Single by Rick Ross featuring Wale and Drake

from the album God Forgives, I Don't
- Released: August 21, 2012
- Recorded: 2012
- Genre: Hip hop
- Length: 4:39
- Label: Maybach Music Group; Def Jam; Warner Bros.;
- Songwriters: William Roberts; Olubowale Akintimehin; Aubrey Graham; Carl McCormick;
- Producer: Cardiak

Rick Ross singles chronology
| "Triumphant (Get 'Em)" (2012) | "Diced Pineapples" (2012) | "Lord Knows" (2013) |

Wale singles chronology
| "In & Out" (2012) | "Diced Pineapples" (2012) | "Bad Ass" (2013) |

Drake singles chronology
| "Enough Said" (2012) | "Diced Pineapples" (2012) | "We in This Bitch 1.5" (2012) |

Music video
- "Diced Pineapples" (Explicit) on YouTube

= Diced Pineapples =

"Diced Pineapples" is a hip hop song by American rapper Rick Ross and featuring fellow American rapper Wale and Canadian rapper Drake.

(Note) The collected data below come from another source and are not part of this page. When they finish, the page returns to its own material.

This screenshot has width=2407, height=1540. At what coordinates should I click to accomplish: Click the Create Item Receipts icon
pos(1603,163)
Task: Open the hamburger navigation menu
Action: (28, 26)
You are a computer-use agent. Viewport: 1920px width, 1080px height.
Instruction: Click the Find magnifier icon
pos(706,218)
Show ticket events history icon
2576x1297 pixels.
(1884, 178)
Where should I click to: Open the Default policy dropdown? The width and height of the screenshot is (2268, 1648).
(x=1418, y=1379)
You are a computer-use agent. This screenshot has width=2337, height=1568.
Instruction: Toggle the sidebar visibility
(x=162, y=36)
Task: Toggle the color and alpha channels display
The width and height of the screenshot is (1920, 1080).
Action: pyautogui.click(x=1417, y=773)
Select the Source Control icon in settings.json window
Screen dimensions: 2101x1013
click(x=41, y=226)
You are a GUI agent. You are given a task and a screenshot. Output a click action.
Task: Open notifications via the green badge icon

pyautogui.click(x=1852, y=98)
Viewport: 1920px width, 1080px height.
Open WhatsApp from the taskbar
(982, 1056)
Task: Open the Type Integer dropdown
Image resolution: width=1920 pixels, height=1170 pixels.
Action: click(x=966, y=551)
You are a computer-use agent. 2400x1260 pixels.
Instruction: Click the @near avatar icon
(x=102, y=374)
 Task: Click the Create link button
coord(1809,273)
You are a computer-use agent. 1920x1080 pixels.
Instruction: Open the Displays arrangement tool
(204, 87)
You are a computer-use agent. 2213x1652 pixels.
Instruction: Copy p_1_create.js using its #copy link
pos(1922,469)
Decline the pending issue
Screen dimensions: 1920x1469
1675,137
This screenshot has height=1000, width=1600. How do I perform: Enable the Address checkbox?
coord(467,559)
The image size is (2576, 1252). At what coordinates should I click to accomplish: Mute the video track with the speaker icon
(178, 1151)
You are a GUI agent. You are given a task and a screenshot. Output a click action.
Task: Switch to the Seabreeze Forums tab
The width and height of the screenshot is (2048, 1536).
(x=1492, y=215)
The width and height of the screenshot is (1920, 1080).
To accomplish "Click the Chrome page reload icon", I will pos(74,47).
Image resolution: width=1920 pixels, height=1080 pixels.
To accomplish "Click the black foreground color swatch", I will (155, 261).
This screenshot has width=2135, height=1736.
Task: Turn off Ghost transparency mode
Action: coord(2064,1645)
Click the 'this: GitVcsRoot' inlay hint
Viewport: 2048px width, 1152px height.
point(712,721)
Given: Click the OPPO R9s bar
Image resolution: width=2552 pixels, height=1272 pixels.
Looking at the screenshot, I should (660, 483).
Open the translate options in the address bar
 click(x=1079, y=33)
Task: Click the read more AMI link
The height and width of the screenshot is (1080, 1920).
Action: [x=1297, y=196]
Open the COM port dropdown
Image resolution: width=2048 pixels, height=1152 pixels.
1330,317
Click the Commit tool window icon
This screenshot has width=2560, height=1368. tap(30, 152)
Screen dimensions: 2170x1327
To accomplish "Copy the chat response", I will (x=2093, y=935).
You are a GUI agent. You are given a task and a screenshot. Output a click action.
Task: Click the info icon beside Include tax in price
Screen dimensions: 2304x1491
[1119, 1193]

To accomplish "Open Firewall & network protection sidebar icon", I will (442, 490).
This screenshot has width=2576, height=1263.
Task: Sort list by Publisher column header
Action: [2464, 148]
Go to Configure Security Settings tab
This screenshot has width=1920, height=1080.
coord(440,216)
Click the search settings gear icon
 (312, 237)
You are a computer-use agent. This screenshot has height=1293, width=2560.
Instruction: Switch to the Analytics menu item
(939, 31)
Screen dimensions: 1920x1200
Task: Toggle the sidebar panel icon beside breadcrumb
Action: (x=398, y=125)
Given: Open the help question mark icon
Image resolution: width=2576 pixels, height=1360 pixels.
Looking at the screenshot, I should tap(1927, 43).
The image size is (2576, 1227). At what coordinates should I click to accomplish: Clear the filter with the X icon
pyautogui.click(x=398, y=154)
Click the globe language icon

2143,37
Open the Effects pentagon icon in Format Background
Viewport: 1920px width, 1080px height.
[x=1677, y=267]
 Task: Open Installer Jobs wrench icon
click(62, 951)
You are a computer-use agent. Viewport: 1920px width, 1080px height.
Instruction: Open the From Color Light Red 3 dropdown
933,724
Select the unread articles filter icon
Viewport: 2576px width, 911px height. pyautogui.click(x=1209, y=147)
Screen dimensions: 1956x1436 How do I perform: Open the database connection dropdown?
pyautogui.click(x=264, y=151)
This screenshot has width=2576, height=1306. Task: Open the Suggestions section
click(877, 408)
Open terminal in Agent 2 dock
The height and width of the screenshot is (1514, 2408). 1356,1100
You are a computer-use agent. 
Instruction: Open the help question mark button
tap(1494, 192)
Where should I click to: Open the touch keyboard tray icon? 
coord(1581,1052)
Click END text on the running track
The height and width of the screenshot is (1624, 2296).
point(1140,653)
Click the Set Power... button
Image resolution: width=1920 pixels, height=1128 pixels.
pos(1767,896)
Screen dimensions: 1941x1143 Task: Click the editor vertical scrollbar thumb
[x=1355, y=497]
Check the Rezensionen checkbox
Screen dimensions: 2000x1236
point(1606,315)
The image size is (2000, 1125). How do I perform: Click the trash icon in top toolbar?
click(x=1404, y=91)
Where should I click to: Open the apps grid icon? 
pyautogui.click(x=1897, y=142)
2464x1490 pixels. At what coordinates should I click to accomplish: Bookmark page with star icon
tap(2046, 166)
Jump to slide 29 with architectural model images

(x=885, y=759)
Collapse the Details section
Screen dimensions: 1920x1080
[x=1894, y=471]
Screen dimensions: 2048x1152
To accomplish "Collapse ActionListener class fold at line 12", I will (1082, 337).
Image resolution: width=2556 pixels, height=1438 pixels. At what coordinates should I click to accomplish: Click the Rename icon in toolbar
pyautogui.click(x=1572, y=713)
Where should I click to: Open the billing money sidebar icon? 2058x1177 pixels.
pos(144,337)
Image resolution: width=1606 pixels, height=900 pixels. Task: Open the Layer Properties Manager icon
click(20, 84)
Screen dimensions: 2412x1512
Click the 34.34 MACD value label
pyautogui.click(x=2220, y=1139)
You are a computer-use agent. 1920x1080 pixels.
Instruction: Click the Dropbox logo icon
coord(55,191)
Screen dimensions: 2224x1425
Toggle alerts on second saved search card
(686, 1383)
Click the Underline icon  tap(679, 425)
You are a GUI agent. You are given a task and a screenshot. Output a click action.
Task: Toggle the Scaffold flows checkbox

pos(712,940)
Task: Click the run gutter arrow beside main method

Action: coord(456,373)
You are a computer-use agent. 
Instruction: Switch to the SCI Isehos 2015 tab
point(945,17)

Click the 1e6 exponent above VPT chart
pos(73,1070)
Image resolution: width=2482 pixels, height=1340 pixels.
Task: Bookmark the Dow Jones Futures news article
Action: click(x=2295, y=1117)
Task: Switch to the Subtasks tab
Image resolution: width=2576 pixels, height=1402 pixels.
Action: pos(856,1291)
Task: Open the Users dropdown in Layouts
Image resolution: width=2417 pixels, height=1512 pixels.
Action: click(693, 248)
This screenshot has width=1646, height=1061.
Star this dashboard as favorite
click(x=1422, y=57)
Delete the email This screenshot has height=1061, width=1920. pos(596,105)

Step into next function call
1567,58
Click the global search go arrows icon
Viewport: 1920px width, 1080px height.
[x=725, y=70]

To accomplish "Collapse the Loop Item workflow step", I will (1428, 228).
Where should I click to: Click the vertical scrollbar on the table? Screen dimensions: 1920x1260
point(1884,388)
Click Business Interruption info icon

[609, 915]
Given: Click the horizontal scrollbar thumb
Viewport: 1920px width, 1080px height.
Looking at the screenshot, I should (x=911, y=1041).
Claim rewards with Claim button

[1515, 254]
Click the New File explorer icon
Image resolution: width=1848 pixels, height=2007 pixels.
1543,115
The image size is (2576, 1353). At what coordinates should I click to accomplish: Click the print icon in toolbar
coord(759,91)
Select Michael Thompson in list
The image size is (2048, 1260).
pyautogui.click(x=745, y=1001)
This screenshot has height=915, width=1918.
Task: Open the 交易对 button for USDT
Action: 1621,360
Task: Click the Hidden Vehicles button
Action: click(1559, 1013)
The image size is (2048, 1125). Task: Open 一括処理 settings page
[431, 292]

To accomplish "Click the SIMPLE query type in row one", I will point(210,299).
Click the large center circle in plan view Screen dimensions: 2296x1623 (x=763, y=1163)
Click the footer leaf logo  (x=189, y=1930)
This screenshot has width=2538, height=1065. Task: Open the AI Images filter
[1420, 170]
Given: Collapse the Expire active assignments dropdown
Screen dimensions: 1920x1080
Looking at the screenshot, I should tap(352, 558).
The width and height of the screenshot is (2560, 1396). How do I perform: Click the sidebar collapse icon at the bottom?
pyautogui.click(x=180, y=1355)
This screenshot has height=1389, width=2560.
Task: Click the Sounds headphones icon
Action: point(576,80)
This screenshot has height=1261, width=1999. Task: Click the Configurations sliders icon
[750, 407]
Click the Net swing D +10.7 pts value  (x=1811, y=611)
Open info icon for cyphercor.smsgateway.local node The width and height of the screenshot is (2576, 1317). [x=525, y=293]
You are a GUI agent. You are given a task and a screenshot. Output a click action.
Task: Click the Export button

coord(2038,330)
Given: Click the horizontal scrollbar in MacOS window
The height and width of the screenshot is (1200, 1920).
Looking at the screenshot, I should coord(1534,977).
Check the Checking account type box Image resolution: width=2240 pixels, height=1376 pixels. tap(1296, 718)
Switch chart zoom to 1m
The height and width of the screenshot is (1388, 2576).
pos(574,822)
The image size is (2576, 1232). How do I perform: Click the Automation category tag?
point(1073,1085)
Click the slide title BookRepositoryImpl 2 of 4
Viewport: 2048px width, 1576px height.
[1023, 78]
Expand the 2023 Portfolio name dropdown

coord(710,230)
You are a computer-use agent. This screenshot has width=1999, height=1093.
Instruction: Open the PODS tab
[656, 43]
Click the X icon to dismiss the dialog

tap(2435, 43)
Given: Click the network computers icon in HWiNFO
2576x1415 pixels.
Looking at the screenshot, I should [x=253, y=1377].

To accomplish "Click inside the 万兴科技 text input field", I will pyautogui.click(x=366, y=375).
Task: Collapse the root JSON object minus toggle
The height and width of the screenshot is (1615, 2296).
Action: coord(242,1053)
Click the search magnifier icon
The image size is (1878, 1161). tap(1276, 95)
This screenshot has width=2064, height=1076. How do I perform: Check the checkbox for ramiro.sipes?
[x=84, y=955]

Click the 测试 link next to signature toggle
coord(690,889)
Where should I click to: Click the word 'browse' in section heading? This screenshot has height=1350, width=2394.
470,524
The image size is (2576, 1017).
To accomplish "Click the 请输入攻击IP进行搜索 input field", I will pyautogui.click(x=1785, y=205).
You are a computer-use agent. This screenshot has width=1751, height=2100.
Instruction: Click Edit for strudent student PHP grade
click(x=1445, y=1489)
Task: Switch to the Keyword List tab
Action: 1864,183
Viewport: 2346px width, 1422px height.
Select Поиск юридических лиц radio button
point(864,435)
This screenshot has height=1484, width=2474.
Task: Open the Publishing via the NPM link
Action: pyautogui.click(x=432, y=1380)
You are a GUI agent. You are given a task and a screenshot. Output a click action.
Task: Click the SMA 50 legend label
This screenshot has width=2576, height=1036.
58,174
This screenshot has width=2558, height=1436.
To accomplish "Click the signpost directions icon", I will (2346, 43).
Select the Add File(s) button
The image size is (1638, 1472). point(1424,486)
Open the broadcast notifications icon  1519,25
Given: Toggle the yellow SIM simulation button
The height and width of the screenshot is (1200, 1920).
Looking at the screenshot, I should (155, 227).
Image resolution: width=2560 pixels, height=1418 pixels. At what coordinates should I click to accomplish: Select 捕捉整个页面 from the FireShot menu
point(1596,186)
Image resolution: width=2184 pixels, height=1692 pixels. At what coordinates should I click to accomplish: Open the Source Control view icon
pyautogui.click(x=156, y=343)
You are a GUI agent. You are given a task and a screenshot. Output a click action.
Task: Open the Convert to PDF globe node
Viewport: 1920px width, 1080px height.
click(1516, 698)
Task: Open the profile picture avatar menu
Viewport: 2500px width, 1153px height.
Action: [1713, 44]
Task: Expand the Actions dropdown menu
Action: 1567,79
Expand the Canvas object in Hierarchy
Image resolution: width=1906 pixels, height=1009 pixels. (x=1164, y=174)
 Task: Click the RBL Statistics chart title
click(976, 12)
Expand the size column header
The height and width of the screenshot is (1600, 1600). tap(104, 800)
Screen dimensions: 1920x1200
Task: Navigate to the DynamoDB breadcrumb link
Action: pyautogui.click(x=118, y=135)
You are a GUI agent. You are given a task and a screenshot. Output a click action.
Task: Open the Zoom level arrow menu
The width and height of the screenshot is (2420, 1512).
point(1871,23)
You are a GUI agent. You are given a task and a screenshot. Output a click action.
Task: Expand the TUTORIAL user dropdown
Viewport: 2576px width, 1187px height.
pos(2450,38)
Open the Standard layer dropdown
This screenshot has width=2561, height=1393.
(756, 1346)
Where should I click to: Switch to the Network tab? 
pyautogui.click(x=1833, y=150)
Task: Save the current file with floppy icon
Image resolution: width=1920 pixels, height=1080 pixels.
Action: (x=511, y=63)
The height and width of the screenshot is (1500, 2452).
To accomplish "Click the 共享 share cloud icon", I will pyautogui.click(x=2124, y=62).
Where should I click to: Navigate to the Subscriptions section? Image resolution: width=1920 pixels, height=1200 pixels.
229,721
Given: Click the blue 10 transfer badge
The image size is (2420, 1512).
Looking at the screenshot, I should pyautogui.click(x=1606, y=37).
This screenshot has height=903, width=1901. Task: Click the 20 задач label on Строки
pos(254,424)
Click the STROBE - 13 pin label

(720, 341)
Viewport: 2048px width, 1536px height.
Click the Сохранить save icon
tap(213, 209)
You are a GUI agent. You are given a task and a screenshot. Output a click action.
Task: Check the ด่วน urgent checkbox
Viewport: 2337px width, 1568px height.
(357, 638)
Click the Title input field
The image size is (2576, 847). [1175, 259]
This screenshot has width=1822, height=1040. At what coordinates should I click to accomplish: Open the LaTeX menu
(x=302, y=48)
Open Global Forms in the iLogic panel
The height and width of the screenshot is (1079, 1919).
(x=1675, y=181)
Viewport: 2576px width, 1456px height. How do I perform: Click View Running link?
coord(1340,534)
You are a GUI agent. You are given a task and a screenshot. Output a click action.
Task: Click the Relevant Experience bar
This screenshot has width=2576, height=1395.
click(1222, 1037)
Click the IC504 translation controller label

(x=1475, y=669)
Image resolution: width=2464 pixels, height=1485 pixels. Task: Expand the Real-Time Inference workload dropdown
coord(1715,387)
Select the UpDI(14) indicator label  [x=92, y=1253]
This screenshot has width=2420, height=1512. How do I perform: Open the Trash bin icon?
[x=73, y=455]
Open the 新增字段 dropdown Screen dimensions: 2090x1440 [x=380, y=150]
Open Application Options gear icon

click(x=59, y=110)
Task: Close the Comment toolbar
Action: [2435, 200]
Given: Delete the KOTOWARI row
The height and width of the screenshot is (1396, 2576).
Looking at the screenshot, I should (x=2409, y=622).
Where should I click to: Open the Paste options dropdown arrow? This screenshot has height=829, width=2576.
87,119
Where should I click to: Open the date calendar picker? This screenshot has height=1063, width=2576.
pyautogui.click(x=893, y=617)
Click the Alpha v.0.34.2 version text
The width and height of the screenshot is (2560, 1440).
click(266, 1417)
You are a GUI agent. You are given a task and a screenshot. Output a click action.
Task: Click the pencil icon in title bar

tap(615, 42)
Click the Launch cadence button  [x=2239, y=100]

It was released as the fourth single from the former's fifth studio album God Forgives, I Don't on August 21, 2012.

== Music video ==
A music video for "Diced Pineapples" was filmed in Anguilla, and premiered on MTV2's Sucker Free on October 9, 2012. Wale and Drake both make an appearance as well as several models including Bernice Burgos. It was directed by Director X.

== Charts ==

| Chart (2012–13) | Peak position |
|---|---|
| US Billboard Hot 100 | 71 |
| US Hot R&B/Hip-Hop Songs (Billboard) | 16 |
| US Hot Rap Songs (Billboard) | 14 |

== Certifications ==

| Region | Certification | Certified units/sales |
| United States (RIAA) | Platinum | 1,000,000^{‡} |
^{‡} Sales+streaming figures based on certification alone.